Gut Liver.
2010 Mar;4(1):84-93.
Membrane Proteome Analysis of Cerulein-Stimulated Pancreatic Acinar Cells: Implication for Early Event of Acute Pancreatitis
- Affiliations
-
- 1Department of Biotechnology, Brain Korea 21 Project, The Catholic University of Korea, Bucheon, Korea.
- 2Department of Pharmacology, Yonsei University College of Medicine, Seoul, Korea.
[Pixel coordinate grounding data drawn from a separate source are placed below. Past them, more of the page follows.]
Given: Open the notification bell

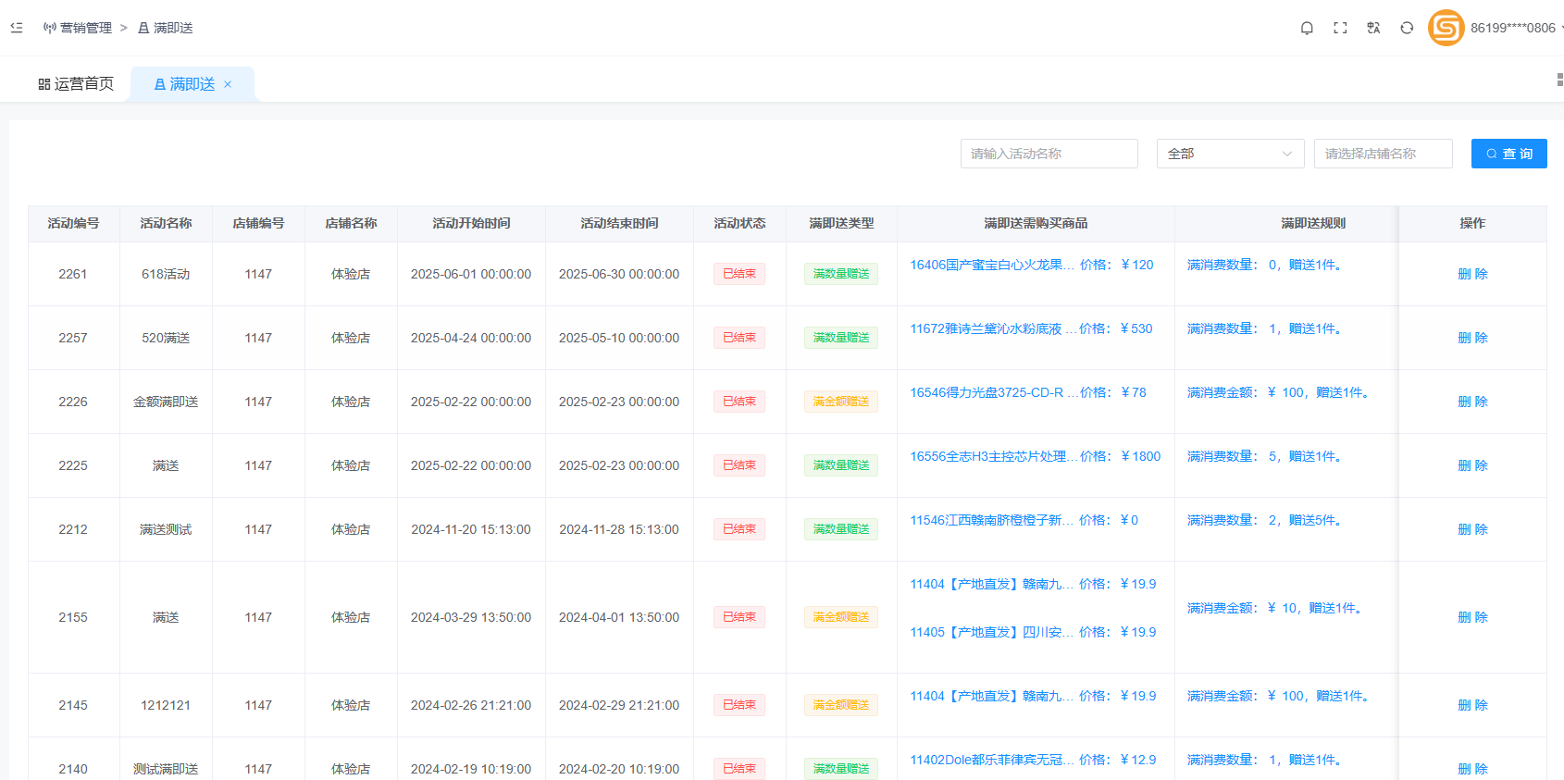Looking at the screenshot, I should click(1307, 28).
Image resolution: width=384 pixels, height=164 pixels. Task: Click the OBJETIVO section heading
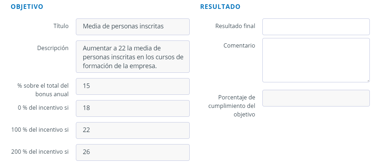(27, 7)
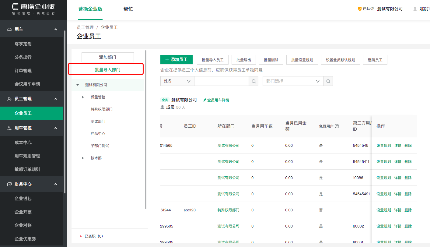The height and width of the screenshot is (247, 430).
Task: Click the 批量导入部门 button
Action: 107,70
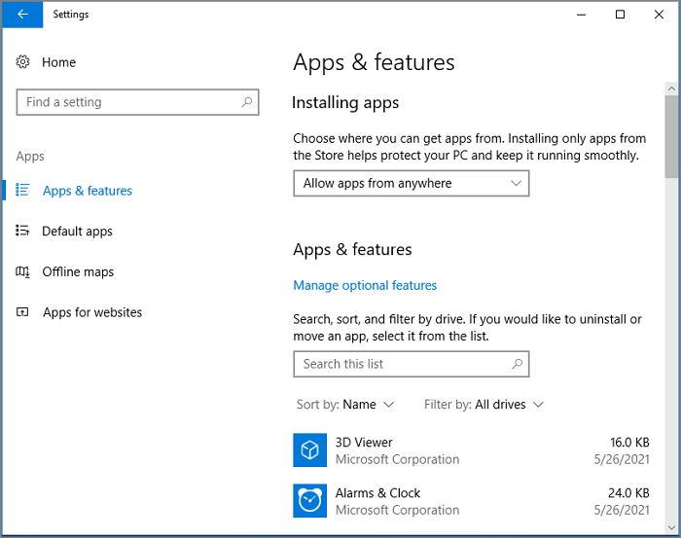Focus the Search this list field

click(x=401, y=364)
- 3Department of Food and Nutrition, Brain Korea 21 Project, Yonsei University College of Human Ecology, Seoul, Korea. kim626@yonsei.ac.kr
Abstract
- BACKGROUND/AIMS
Cerulein pancreatitis is similar to human edematous pancreatitis with dysregulation of the production and secretion of digestive enzymes, edema formation, cytoplasmic vacuolization and the death of acinar cells. We hypothesized that membrane proteins may be altered as the early event during the induction of acute pancreatitis. Present study aims to determine the differentially expressed proteins in the membranes of cerulein-treated pancreatic acinar cells.
METHODS
Pancreatic acinar AR42J cells were treated with 10(-8) M cerulein for 1 hour. Membrane proteins were isolated from the cells and separated by two-dimensional electrophoresis using pH gradients of 5-8. Membrane proteins were identified by matrix-assisted laser desorption/ionization-time of flight mass spectrometry (MALDI-TOF MS) analysis of the peptide digests. The differentially expressed proteins, whose expression levels were more or less than three-fold in cerulein-treated cells, were analyzed.
RESULTS
Two differentially expressed proteins (mannan-binding lectin-associated serine protease-2, heat shock protein 60) were up-regulated while four proteins (protein disulfide isomerase, gamma-actin, isocitrate dehydrogenase 3, seven in absentia homolog 1A) were down-regulated by cerulein treatment in pancreatic acinar cells. These proteins are related to cell signaling, oxidative stress, and cytoskeleton arrangement.
CONCLUSIONS
Oxidative stress may induce cerulein-induced cell injury and disturbances in defense mechanism in pancreatic acinar cells.